The goal of the code in this repo is to generate such networks, given a (weighted) collection of constraints and/or transition rules and/or a syntactical (grammatical) description of the system. More precisely, it is to effect a transformation from a complex of initial states into a complex of final states, with the initial and final complexes possibly being of fundamentally different types. In between the start and end is a networked web of interconnected moves, transitions, constraints. In essence, this is as a constraint satisfaction solver which allows probabilistic weighting and guiding, and allows the general problem to be described as a collection of syntactical rules or moves (AKA rules of inference, axioms, judgments).

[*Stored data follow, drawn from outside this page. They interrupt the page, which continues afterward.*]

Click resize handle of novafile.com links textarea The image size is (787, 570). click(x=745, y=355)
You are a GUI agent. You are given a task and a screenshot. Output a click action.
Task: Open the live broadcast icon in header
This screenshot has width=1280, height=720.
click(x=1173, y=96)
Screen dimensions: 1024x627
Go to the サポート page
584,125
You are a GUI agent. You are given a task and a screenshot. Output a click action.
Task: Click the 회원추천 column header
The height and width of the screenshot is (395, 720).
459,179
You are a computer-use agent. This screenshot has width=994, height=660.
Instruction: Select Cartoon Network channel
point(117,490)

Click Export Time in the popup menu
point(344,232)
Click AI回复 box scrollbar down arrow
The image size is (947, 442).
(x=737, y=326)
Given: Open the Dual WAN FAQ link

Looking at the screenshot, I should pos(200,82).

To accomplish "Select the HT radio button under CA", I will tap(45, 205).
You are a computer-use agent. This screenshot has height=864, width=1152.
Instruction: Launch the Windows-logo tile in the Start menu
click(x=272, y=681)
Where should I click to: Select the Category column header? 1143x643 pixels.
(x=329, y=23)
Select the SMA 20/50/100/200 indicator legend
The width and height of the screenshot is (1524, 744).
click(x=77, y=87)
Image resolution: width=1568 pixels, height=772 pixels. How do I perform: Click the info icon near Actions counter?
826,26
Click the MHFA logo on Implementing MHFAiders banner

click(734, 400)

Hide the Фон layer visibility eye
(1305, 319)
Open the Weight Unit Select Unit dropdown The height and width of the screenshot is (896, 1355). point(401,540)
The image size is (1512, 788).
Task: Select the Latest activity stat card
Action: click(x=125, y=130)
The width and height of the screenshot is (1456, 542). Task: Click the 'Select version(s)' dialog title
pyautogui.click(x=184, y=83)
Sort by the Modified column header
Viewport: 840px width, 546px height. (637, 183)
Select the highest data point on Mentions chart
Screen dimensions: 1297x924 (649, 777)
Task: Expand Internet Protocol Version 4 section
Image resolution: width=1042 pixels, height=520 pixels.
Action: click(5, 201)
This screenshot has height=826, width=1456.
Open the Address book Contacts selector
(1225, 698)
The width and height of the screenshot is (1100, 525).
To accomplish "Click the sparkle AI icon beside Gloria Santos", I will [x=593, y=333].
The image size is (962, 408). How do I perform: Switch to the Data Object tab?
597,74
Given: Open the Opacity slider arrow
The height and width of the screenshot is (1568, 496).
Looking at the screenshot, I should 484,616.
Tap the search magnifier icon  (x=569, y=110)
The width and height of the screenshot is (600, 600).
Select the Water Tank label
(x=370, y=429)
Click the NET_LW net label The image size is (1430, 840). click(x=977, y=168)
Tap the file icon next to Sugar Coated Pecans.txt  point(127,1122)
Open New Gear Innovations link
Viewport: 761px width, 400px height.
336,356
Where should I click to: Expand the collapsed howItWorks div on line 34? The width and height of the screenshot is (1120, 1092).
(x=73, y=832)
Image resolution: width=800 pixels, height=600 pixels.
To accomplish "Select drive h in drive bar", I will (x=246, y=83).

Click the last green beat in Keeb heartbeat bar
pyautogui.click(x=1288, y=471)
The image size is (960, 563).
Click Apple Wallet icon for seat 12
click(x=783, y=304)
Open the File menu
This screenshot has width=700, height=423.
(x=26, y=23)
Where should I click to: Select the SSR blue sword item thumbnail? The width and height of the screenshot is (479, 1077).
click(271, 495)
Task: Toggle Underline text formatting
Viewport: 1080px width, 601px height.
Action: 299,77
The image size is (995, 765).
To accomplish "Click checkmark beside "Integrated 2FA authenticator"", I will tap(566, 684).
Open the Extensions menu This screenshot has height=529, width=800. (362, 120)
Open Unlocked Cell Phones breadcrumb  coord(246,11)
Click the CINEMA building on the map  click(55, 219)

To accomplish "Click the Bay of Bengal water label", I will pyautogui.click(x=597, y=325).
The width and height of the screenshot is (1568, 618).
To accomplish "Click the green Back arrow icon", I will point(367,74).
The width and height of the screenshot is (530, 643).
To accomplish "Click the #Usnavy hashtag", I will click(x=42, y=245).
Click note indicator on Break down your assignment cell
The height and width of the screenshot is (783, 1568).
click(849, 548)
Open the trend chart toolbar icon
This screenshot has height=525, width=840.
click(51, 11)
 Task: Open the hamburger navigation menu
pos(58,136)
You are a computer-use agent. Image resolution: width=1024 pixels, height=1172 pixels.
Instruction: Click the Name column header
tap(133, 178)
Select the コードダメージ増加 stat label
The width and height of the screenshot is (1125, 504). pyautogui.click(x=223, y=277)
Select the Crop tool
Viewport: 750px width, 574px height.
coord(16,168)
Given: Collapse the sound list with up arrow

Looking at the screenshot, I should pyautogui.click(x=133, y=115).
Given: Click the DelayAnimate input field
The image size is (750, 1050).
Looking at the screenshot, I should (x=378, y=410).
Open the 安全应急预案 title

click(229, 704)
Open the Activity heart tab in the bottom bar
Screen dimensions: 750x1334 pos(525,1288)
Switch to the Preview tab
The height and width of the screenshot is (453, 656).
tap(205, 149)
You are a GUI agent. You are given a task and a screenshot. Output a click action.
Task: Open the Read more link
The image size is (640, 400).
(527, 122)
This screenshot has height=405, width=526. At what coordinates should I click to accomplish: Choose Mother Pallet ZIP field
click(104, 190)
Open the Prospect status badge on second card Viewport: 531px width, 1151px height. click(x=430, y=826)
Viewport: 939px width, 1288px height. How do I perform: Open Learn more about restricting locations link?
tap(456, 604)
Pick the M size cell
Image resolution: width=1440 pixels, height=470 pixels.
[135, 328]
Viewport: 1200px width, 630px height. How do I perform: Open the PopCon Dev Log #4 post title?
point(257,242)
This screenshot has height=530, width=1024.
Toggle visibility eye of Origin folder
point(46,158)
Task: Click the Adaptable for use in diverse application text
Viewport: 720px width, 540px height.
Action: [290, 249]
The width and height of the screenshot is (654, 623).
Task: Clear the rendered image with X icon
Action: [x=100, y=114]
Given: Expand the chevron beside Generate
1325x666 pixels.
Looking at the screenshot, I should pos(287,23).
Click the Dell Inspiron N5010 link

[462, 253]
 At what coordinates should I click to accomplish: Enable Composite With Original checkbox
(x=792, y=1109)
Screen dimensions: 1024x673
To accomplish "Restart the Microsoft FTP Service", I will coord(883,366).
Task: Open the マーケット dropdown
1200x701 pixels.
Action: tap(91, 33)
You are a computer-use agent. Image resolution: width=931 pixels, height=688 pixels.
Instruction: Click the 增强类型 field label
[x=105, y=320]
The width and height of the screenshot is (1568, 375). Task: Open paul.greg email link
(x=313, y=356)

Currently focused on natural language generation; however, the theory is generic, and is intended for use on any deduction or induction problem. The image above was generated with this example code; it shows a random network, with all links and nodes being of the same type, and the node arity (number of connections) being Zipfian-distributed (that's why most nodes have only one connection, and only one has six connections).

Sheaves, germs and syntax

To accomplish the above, snapshots or instances of the interacting system are assumed to be describable as a graph (a generic directed, labeled, typed, weighted graph, possibly containing loops). Such generic graphs can be decomposed into pieces, which can be roughly envisioned as jigsaw-puzzle pieces, having mating connectors. In the typical case, each vertex in the graph corresponds to a jigsaw puzzle-piece, with "half-edges" or connectors connecting it to it's nearest neighbors. The pieces may be all alike, or all different, limited or unlimited in number, having connectors of only a few, or of many different types. In general, the pieces are NOT 2D, but of arbitrary dimension (that is, there may or may not be constraints on the crossing of links).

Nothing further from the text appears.